Just as Italy likes fashion, having a new PM/Govt every (average 413days) is also fashion ? Since 1946, the average days spend in office is 413, so the mandate looks short-lived, although the average days since 2000 improved to 643. Let’s see how long “Super-Mario” lasts. Hopefully more longevity and stability.

Draghi’s impressive CV

He has been on the world stage and his network is vast, no question. From politicians to bankers to the corporate world. And apparently “his pragmatism and non-ideologic approach could help him strike the necessary balance within the cross-parliamentary majority” to quote ING economics.
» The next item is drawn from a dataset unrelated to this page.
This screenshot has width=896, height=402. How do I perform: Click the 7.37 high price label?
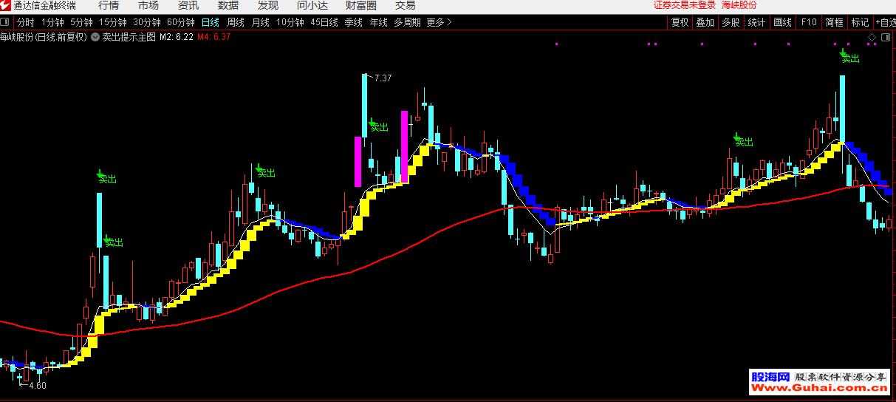pyautogui.click(x=383, y=78)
  • 1981 – 1994 Professor of Political Science , University of Florence
  • 1983 – 1984 Counsellor of the Minister of Treasury, Italy
  • 1984 – 1990 Italian Executive Director World Bank
  • 1991 – 2001 Director General of the Treasury, Italy
  • 2001 – 2002 Fellow of the Institute of Politics, Harvard
  • 2002 – 2005 Vice Chairman, MD Goldman Sachs
  • 2005 – 2011 Governor Bank of Italy, Chairman FSB 2009-11
  • 2011 – 2019 President ECB

Business view

  • He revised the Italian corporate and financial legislation and drafted the law that governs still today
  • He was a main PROponent of privatisations of many state-owned companies in the 1990s
  • 2009 he aimed to promote financial stability, improve functioning of markets, reduce systemic risk
  • He never raised the ECB benchmark rate
  • 2012 He initiated LTRO, stepped up bond purchase programs 
  • 2012 “Whatever it takes” to preserve the EURO
  • 2016 Thought “helicopter money” concept was interesting

With the strong support from the ECB, the not ratified large “next Generation EU” package” of the new stablished EU Recovery Fund, the market – at least for now – welcomed the decision him as the next Prime Minister. 



How does Italy’s economy look like ?

After -5.5% Q1’20, -13% Q2’20 the strong rebound of +16% Q3’20, but another -2% Q4’20. Risk of double dip recession. Lockdown 2.0 – rightly or wrongly can always be debated – shows its effects (seasonal or not): cases coming down, mobility should go up.

Economic Sentiment

Italian’s business confidence – while v-shaped recovered – recently had been mixed as manufacturing and construction sector remain stronger, whereas Services lags, Retail weak and employment confidence overall falling again.

ESI improved to 90.2, Industrial new orders 6M high, Services new orders 4M high, employment confidence overall dropped to 6M low 89.6. Markit M PMI improved from 52.8 to 55.1, 12M high, S PMI improved from 39.7 to 44.7.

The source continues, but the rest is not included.